### [READING PASSAGE]
------------------------------------------------------------------------
Eh what’s that? You think I’m reviewing that cult classic film animation or anime tv series? Sadly this is a film only review of the live action version released 9 years later in 1995… Yeah live action versions of cartoons usually need masses of CGI to be passable, this was too early for that and so falls into the same vein as “who sponsored a sequel, and another, and another for that film!?!?”
Why did I watch it? Well you know, it just happened to be there. Why was it made? I dunno, to cash in? To see what too much makeup and prosthetics look like? To give the finger to the fans maybe. Basically it was made and I’m reviewing it, so there.
A little backstory
For either FotNS fans or newbies there’s little point in me explaining or referencing the manga or animated versions much because the people in charge of this didn’t really seem to care, that said the viewer needs to know at least the basics so here we go:
The film is set the very first part of the comic – the world is a post-nuclear/apocalyptic wasteland, most of the animals have died including the people but those left seem to be immune to what would likely be megatons of radiation. Their version of acid rain smokes hence digging for clean water is extremely important. As usual the class system has remained intact; there’s a tyrant, his army and the rest i.e. the poor slaves who are typically the targets of raids of the military/thugs who think everything/one is up for grabs and ‘jollies’.
The masses are trying to form a rebellion but they lack cohesion, resources, health and are constantly beaten down. The tyrant has a ‘vision’ that he’s trying to build, he’s already got a city, headquarters, lackeys, a kidnapped queen, amazing fighting skill and is the icon of the Southern Cross (the southern lands and name of his fighting style) but there’s someone out there that threatens him… Someone from his past, his ex-best friend, also the holder of the Fist of the North Star – a legendary style that allows the user to manipulate pressure points and cause internal organs to explode.
------------------------------------------------------------------------
### [MATERIAL PROVIDED]
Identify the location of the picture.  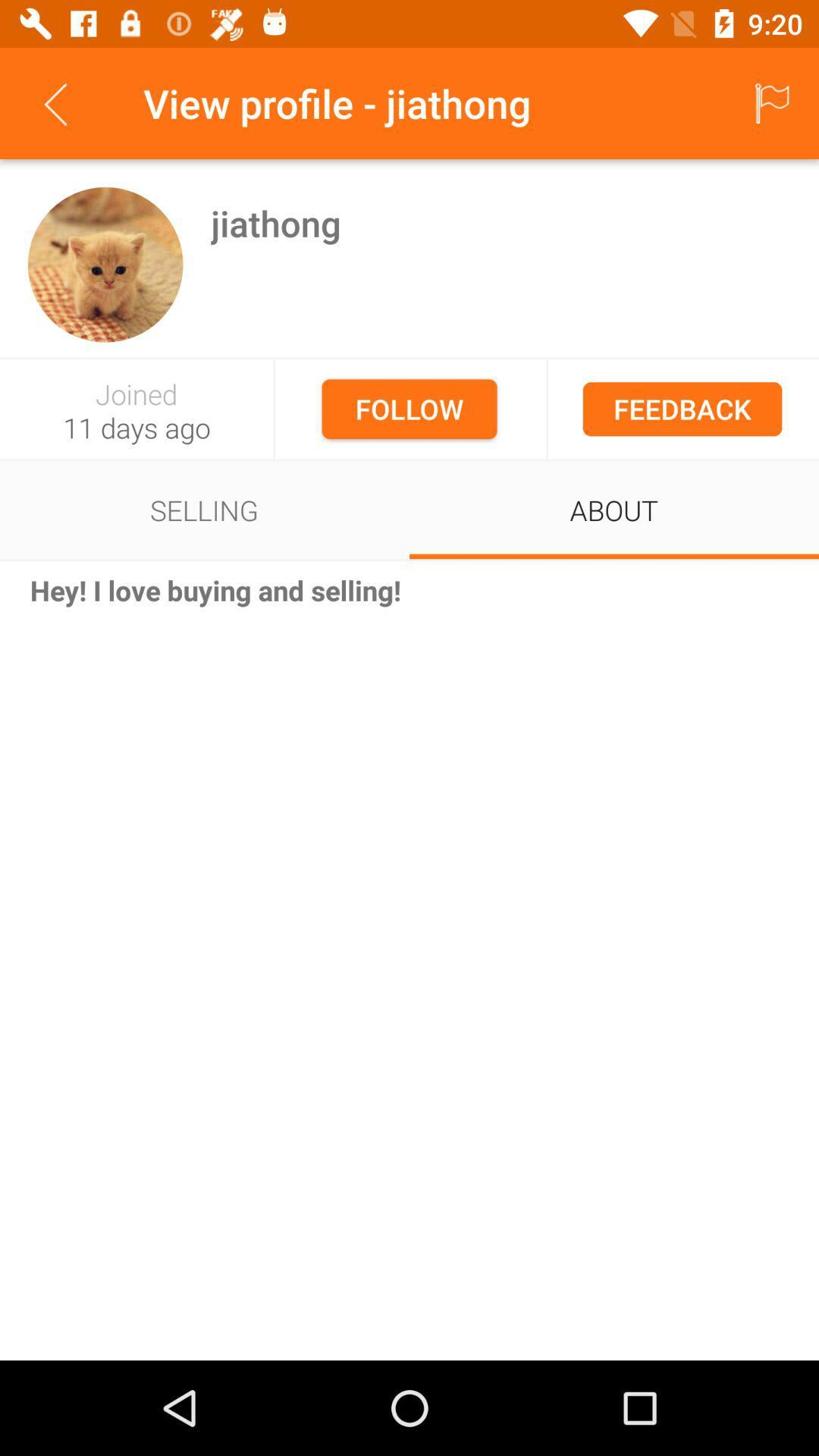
------------------------------------------------------------------------
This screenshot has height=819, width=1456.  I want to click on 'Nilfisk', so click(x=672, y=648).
------------------------------------------------------------------------
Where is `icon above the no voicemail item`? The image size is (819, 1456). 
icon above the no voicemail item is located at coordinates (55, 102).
------------------------------------------------------------------------
### [REQUEST]
Copy the passage of the film review that begins with the words "A little backstory" and stops after "grabs and ‘jollies’.", substituting "desert" for "wasteland".

### [RESULT OF THIS EXERCISE]
A little backstory
For either FotNS fans or newbies there’s little point in me explaining or referencing the manga or animated versions much because the people in charge of this didn’t really seem to care, that said the viewer needs to know at least the basics so here we go:
The film is set the very first part of the comic – the world is a post-nuclear/apocalyptic desert, most of the animals have died including the people but those left seem to be immune to what would likely be megatons of radiation. Their version of acid rain smokes hence digging for clean water is extremely important. As usual the class system has remained intact; there’s a tyrant, his army and the rest i.e. the poor slaves who are typically the targets of raids of the military/thugs who think everything/one is up for grabs and ‘jollies’.